Dinner With the Unknowers: The NYC Skeptics Break Bread

Yet the transformation of Skepticism in the past decade from a niche hobby debunking specific lunacies–telepathy, yogic flying, ancient astronaut theory, anti-vaccine activism, 2012 Armageddon–to something like a distinct, aggressive and almost messianic mentality has been a distinctly Net-roots affair. Perhaps no subculture supports more podcasts per capita: Skeptoid, Skepticality, The Skeptics’ Guide to the Universe, Conspiracy Skeptic, The Skeptic Zone, Quackcast, Skepchick, to name a few.

In 2006, the Committee for the Scientific Investigation of Claims of the Paranormal (CSICOP)–the preeminent UFO-, ghost- and goblin-debunking outfit founded in 1976–changed its name to the Committee for Skeptical Inquiry, reflecting the movement’s new ecumenism, and ambition.     

Back at the Italian restaurant, most of the table decided early on that language must have something to do with distinguishing the human from everything else.

Leslie, a psychotherapist, was having none of it.

“Whales can communicate 10,000 miles away,” she said. “They have a larger vocabulary than human beings. It’s a recent finding. They are now keying in to the code of the sounds of the whale, and they have a much wider range of communication patterns than we do.”

Slack-jawed, the other diners tried to move on politely, but Leslie sulked and eye-rolled all night.

At one point N.Y.C. Skeptics regular Mitchell Lampert, about half her size, bravely and semi-seriously challenged her to “take it outside.” Mr. Pigliucci does not appreciate side conversations at dinner.


The Observer caught up with Mr. Lampert at a Greenwich Village bar the next night. It was Drinking Skeptically, another monthly meet-up. The crowd here, about 15-strong, was younger and, among the males, much more likely to be pony-tailed.

Mr. Lampert runs an annual “open conference” (all topics are determined, and all discussions hosted, by attendees) called Skepticamp. This is distinct from the more formal Northeast Conference on Science and Skepticism, which drew more than 500 Skeptics, including most of the podcast luminaries, to Baruch College last month. 

Apropos Leslie, Mr. Lampert said, a bit ruefully, “We don’t ban people until they actually break the rules.”

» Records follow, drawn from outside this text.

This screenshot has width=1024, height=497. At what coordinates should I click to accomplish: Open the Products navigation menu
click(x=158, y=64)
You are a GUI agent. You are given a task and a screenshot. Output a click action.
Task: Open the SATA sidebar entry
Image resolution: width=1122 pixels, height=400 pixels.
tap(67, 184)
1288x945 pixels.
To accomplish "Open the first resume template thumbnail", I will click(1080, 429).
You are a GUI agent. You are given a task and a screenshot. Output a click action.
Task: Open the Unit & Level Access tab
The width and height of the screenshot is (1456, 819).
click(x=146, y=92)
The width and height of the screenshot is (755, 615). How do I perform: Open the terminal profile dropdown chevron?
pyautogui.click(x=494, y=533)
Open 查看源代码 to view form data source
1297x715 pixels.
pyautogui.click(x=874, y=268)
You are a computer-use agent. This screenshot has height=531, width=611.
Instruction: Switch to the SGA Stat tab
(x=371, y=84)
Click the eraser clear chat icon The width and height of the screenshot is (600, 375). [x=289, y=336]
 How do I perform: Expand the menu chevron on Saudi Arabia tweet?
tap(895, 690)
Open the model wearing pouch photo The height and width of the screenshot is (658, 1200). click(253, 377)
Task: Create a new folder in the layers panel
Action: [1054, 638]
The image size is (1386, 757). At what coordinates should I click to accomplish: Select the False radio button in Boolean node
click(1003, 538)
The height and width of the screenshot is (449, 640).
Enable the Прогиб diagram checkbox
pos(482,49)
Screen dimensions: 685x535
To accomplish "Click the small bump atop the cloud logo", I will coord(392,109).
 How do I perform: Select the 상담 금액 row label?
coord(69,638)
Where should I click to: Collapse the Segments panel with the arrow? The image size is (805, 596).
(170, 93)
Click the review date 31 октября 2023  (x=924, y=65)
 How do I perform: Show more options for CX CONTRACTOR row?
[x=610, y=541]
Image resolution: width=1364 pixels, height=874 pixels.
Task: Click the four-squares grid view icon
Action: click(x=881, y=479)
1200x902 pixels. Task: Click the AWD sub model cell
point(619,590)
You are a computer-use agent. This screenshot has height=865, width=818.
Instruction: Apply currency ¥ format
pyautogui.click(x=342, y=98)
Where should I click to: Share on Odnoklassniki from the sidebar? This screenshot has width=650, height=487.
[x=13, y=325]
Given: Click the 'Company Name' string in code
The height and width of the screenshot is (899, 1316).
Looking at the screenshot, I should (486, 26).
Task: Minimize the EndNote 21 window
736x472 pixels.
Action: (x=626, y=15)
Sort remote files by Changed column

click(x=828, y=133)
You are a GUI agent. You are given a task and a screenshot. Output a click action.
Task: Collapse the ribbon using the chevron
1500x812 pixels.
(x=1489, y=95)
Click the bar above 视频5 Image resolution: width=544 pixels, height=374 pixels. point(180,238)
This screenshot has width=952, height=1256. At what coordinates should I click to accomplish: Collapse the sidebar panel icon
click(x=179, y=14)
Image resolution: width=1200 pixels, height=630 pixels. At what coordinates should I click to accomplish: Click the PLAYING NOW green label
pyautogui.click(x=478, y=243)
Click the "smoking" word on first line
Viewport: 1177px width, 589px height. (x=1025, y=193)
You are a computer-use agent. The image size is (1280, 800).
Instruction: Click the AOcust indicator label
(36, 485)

This gets at the core difficulty of the Skeptics movement, by all measures booming. Julia Galef, cohost of Rationally Speaking, N.Y.C. Skeptics’ own podcast, said she made a conscious decision to move beyond the baldly paranormal and  to “try to influence science itself.” Can you do that while remaining interested in reprimanding–not to say, shaming–the fuzziest of fuzzy minds? Put another way, how often does an enlightened New Yorker really have to come up against the messy particulars of superstition unless he’s somewhat titillated by seeking them out?

Put another way still, what better way to attract kooks than to say you are constitutionally devoted to unveiling their kookiness?

Not that the Skeptics are entirely unaware of this themselves. “We’re kind of like a deviant subculture,” Larry Auerbach, another regular, explained over a beer.

He would know. “I spent my 20s in a cult. I’m now devoted to Skepticism because I want to understand how I ever could have believed the things I believed.”